In a big boost for the jute industry, the Cabinet Committee on Economic Affairs (CEA) has reversed the Union textile ministry’s proposal for 25 per cent dilution in mandatory use of jute bags for packaging of food grains and sugar.
This is for the second consecutive year that the CCEA has turned down the proposal for dilution of the Jute Packaging Materials Act (JPMA), much to the cheer of the ailing jute industry.
According to JPMA of 1987, it is mandatory for the government procurement agencies to go for packaging of food grains and sugar in jute bags compulsorily to an extent of 100 pr cent.

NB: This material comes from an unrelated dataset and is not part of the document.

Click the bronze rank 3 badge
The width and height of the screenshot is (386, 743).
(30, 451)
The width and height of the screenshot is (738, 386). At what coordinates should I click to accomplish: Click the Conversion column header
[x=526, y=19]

It is believed that the two Union ministers hailing from West Bengal-Finance minister Pranab Mukherjee and Railway Minister Mamata Banerjee played a pivotal role in reversing the dilution proposal.
The political repercussions of the move is also significant as West Bengal goes for the assembly polls in 2011 and the jute industry being a labour intensive industry engages around four lakh workers directly while creating indirect employment for nearly 40 lakh farmers.

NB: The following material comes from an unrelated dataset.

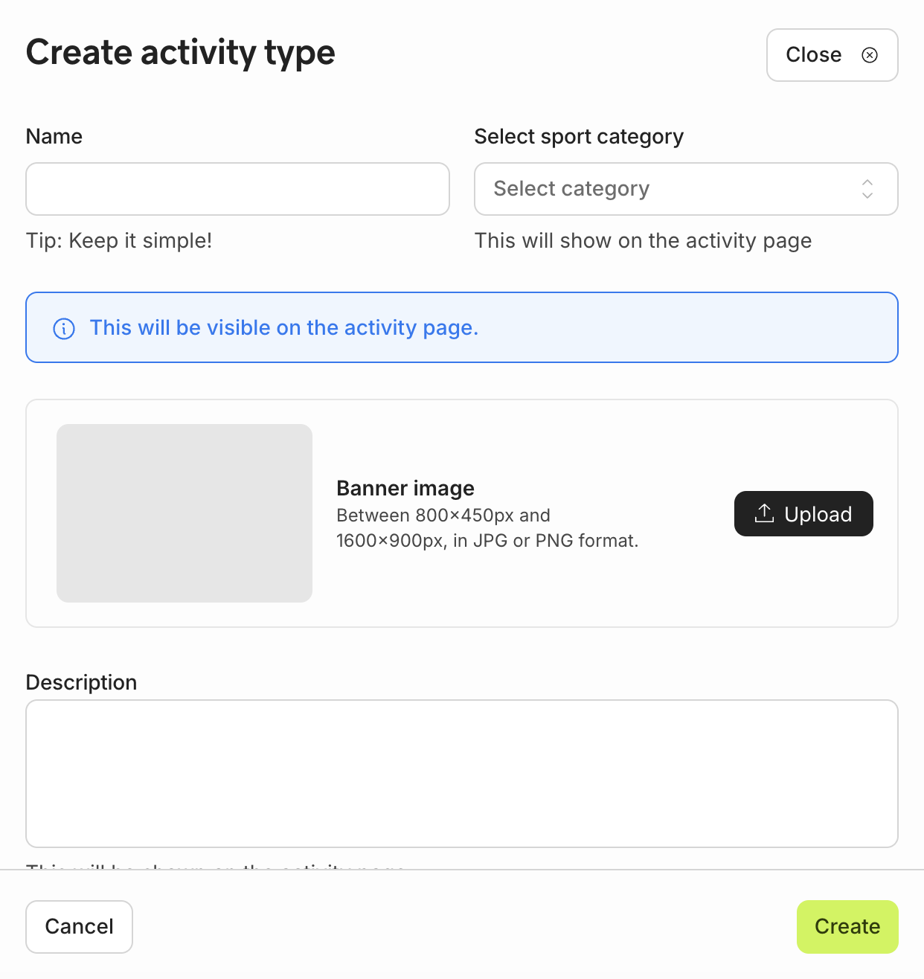Click the upload arrow icon
The width and height of the screenshot is (924, 979).
(764, 513)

In a span of 22 years since the jute sector was protected by the JPMA from 1987, this is for the third time that the Textile Ministry's decision has been reversed, the other two being in 2000 and 2009. This is also the fifth instance of dereservation. The textiles ministry had advanced arguments that production would be lower than consumption and also debunked capacity claims made by the jute industry's representative body Indian Jute Mills Association (IJMA).
According to the ministry, the jute sector is a habitual defaulter on supplies and therefore options should be kept open to use polypropylene and high-density polyethylene sacks for packing food grains and sugar by relaxing JPMA norms to the extent of 25 per cent in 2010 - 11.